Sperm are made in the testis, and the travel through the vas deferens to join the urethra. By interrupting the vas deferens, vasectomy prevents sperm from reaching the urethra. Thus, the seminal fluid (semen) contains no sperm and the female egg cannot be fertilized subsequent to intercourse. Sperm cells continue to be produced in the testes but disintegrate and are reabsorbed by the body. The amount of seminal fluid discharged during intercourse does not decrease by more than 5% after vasectomy.
What if I / we later want to have more children?
Patients should consider vasectomy permanent.
If your objective is merely to space out pregnancies, or if you have even the slightest reason to believe that you might want to have children in the future, then a vasectomy will not suit your purpose and should not be considered.

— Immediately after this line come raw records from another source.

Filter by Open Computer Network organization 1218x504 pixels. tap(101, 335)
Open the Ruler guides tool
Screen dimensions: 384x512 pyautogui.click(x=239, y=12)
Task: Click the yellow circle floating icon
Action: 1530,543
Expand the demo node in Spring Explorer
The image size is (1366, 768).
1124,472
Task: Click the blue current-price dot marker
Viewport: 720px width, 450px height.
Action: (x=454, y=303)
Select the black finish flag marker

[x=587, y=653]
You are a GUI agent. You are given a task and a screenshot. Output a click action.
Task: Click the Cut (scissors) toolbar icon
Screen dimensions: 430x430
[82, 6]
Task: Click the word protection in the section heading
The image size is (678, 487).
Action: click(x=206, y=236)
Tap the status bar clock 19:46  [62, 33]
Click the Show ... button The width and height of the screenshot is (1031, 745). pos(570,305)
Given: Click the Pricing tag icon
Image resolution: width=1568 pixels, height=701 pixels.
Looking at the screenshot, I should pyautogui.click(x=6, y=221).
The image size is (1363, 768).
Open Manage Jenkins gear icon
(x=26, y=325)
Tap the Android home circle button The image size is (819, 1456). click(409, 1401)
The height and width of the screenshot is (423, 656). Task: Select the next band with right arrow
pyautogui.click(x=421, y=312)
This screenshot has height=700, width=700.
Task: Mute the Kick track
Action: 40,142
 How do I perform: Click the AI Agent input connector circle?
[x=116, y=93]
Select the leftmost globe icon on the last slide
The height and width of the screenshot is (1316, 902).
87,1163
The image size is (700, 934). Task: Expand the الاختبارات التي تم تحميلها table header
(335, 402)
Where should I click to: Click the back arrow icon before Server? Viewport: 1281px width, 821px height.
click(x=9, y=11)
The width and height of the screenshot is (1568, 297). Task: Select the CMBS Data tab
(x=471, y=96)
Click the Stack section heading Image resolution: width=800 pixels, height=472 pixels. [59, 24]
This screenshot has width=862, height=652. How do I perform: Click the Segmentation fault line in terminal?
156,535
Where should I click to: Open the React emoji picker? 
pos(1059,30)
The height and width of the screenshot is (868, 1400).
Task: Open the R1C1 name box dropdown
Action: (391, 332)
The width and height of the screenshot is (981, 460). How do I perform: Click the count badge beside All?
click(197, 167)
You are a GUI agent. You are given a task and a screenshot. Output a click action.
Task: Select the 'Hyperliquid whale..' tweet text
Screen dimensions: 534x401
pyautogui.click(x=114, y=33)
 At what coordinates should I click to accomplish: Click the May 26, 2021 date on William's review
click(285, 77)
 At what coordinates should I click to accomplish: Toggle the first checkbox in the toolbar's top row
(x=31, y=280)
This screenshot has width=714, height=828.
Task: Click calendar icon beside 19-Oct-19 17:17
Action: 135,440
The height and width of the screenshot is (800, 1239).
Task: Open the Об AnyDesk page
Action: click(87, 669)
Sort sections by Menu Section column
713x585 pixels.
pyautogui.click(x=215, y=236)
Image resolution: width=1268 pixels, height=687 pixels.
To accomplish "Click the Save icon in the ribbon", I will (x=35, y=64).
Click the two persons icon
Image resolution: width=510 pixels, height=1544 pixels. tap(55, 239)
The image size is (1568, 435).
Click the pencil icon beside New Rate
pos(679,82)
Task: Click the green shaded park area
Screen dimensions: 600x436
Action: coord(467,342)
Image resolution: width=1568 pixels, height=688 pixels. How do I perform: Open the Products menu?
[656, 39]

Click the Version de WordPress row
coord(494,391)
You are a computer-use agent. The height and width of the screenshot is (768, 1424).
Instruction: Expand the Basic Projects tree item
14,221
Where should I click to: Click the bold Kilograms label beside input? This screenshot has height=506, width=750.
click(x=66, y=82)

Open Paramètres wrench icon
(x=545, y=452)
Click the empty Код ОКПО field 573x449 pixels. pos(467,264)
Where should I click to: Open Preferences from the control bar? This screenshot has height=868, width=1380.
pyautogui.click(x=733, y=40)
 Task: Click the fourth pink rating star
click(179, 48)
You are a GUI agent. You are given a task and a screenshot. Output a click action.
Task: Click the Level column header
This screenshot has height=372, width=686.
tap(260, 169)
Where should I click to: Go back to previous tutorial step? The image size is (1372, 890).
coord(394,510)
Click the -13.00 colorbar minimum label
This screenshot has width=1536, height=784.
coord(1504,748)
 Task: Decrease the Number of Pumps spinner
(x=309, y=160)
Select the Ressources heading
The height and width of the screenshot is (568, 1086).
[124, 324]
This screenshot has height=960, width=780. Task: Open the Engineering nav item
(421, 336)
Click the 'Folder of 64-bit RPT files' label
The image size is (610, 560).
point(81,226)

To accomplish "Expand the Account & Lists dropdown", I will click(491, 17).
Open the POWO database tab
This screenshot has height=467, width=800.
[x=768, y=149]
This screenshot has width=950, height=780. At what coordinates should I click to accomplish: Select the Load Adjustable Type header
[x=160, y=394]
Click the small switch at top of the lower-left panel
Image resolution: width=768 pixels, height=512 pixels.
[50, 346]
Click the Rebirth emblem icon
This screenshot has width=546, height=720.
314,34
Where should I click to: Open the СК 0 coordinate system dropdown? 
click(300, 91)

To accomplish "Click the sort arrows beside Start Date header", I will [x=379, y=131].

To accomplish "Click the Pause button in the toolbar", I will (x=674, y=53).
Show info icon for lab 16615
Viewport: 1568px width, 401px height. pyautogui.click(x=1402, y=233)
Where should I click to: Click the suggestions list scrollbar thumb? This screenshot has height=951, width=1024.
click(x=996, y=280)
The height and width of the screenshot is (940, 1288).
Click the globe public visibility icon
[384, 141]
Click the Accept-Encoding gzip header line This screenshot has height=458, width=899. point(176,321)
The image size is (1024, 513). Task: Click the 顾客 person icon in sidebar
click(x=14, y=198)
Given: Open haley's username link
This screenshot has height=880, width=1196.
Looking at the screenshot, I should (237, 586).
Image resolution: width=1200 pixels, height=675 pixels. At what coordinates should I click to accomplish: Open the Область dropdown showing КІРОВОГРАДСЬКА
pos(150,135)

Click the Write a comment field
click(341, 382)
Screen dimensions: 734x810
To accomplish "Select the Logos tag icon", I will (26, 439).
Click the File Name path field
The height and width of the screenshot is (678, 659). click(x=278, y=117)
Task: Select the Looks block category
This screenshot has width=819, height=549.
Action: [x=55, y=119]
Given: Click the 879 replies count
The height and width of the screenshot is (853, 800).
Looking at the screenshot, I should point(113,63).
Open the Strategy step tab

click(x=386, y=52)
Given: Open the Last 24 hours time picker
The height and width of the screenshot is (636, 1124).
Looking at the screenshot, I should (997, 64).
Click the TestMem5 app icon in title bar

Cryopreservation (sperm banking or freezing) before vasectomy is available as an option for those men considering vasectomy, though they should understand that use of the sperm requires professional assistance. Although we do not recommend sperm banking for all couples, some couples may elect to pursue this. Vasectomy reversal is also an option, but should not be taken lightly, as this can be costly and is not 100% effective.
Are there Long-Term Health Problems Associated with Vasectomy?
Vasectomy began to be a popular means of permanent sterilization in the 1950s and 1960s. Isolated studies have caused concern from time to time regarding general health hazards that might be associated with elective vasectomy. One of these was published in 1979, when it was thought that atherosclerosis might be prematurely initiated after vasectomy. This concept grew out of a small study of a group of monkeys whose blood vessels seemed to contain increased amounts of atherosclerosis following their vasectomies. Further animal studies did not agree with these initial findings, and large epidemiological studies subsequently showed that premature atherosclerosis occurred no more frequently in men who had undergone vasectomies than in men who had not.
Similarly, suggestions have been made connecting vasectomy to Coronary Heart Disease (CHD), stroke, primary progressive aphasia (PPA), dementia, hypertension, and testicular cancer. Again, none of these suggestions have withstood the test of research. Because of the poor quality of facts suggesting these connections, the American Urological Association recommended in its 2012 guidelines that these conditions do not need discussion in counseling patients about vasectomy.
There have also been conflicting study findings regarding the association of vasectomy with prostate cancer, leading to a similar 2012 recommendation by the American Urological Association that prostate cancer does not need to be included in the discussion about the risks of vasectomy. However, in the summer of 2014, a large study with almost 25 years of follow-up suggested a small but real increase in aggressive prostate cancer in men who have had vasectomy (J Clin Oncol. 2014 Jul 7. pii: JCO.2013.54.8446). Notably, it showed prostate cancer deaths occurred in 16 of every 1,000 men who had not undergone vasectomy, compared to 19 of every 1,000 for those who had undergone vasectomy. This is a small increase in risk for a fairly uncommon condition. Thus, while it is important to discuss with your doctor, it usually will not affect the decision for most men to proceed with vasectomy.
After vasectomy, approximately 60%-70% of men develop antisperm antibodies in their blood and, in effect, this is a type of allergy to one’s own sperm proteins. However, it has never been shown conclusively that these antibodies have any significant effect on any other organ systems. The primary relevance of these antibodies seems to be the possibility of hurting sperm function should a patient later get a vasectomy reversal.
We believe that vasectomy still remains one of the best forms of permanent contraception and should be undertaken by the patient after a discussion of all potential risks.